## Instrucción:
¿Qué personas se nombran en el texto de origen? Enuméralas todas.

## Texto de origen:

El hombre frente a sí mismo

Jimmy Burns Marañón ha escrito un libro (Papa espía) lleno de agudeza e ingenio sobre su padre, Tom Burns, y nos deja retazos brillantes y exactos sobre su abuelo, el gran Gregorio Marañón.

Jimmy Burns Marañón ha escrito un libro (Papa espía) lleno de agudeza e ingenio sobre su padre, Tom Burns, y nos deja retazos brillantes y exactos sobre su abuelo, el gran Gregorio Marañón.
Ya me extenderé en otra ocasión sobre el paralelismo entre la victoria de los Aliados y la de Franco, que es una de las tramas centrales de esta obra, para comprender nuestro presente, pero ahora sólo deseaba citar Papá espía como ejemplo de genuina historia y vitalidad literaria, un texto novelesco y con nervio, que contrasta con la mortecina y confusa exposición que sobre su abuelo podemos contemplar en la Biblioteca Nacional. Libro abierto es el de Jimmy Burns para entender a su padre y a su abuelo, mientras que la exposición de la Biblioteca Nacional sobre Marañón oculta lo decisivo.

## Filas:
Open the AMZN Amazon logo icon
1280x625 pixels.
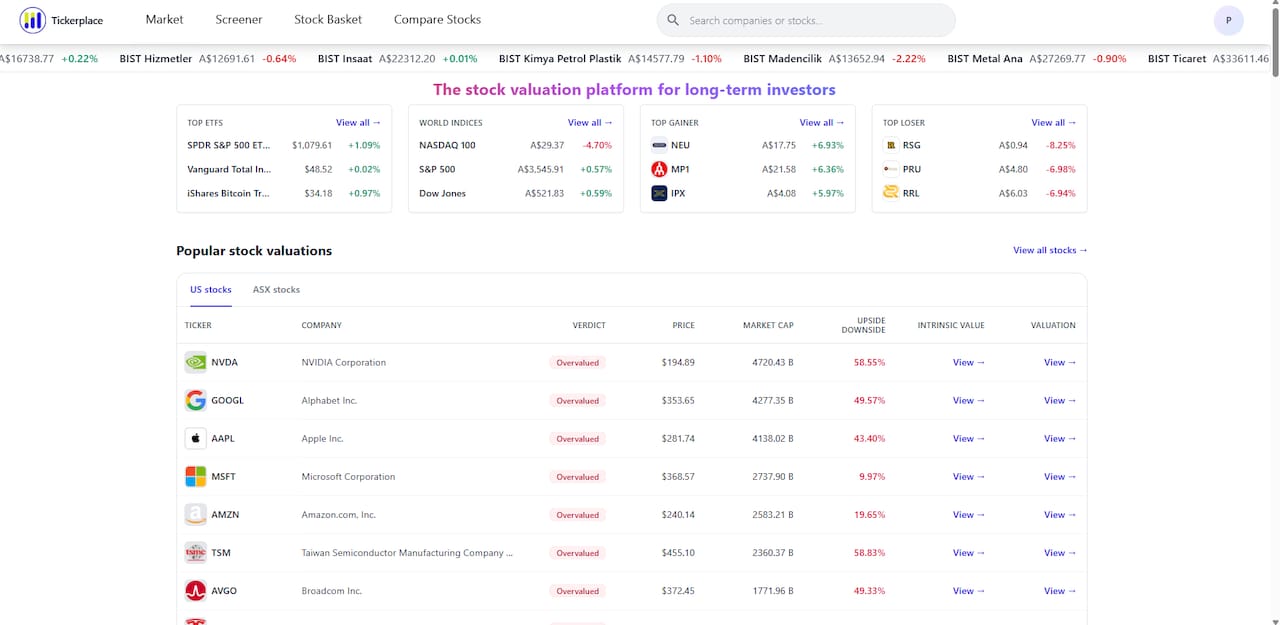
* * *
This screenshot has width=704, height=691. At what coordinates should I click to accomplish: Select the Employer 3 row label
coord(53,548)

## Resultado correcto:
Jimmy Burns Marañón, Tom Burns, Gregorio Marañón, Franco